Studio Science: FM Einheit on Live Performance
The incomparable percussionist shares his unorthodox approach
FM Einheit has built a career at the cutting edge of music. Named after the abbreviation for the frequency modulation of shortwave radios he used when he first began making music, Einheit immersed himself in the post-punk world of late ’70s Germany before joining Einstürzende Neubauten in the early ’80s as a percussionist. During his time with the influential West Berlin band, Einheit built custom-made instruments, often using metal, and used hammer drills to create new sounds. Live performances would in turn feature dramatic use of the instruments with banging and destruction, which cemented the band’s uncompromising image and set Einheit on his own unique creative path, writing and performing music with unconventional instruments and approaches.
Over the past 30 years Einheit has worked both on his own and with others, including bands like Stein, Pan Sonic and Gry, as well as with fellow Neubauten member Alexander Hacke, and also expanded beyond music to theater and radio plays.

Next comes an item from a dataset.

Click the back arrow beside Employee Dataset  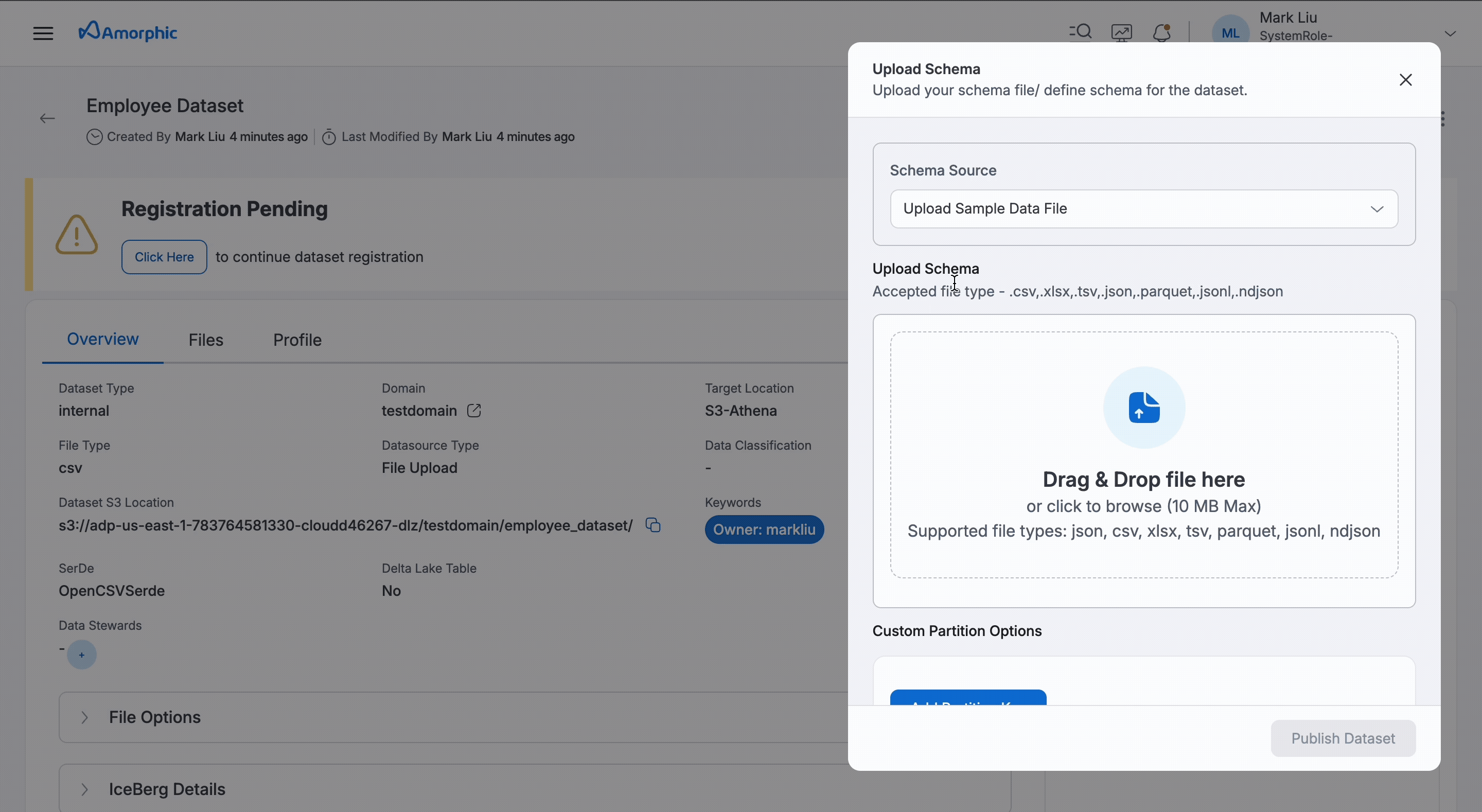coord(47,118)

In this episode of Studio Science, filmed at the Red Bull Music Studios Berlin during the 2018 Red Bull Music Academy, FM Einheit used a recent collaboration with Swiss singer Erika Stucky, titled “heaven_radiator,” to give a fascinating insight into the process of how he writes and performs music. From creating drones in Ableton to using a metal spring as a bass and a metal sheet as percussion, Einheit shows how to tap into the freedom of music as a language.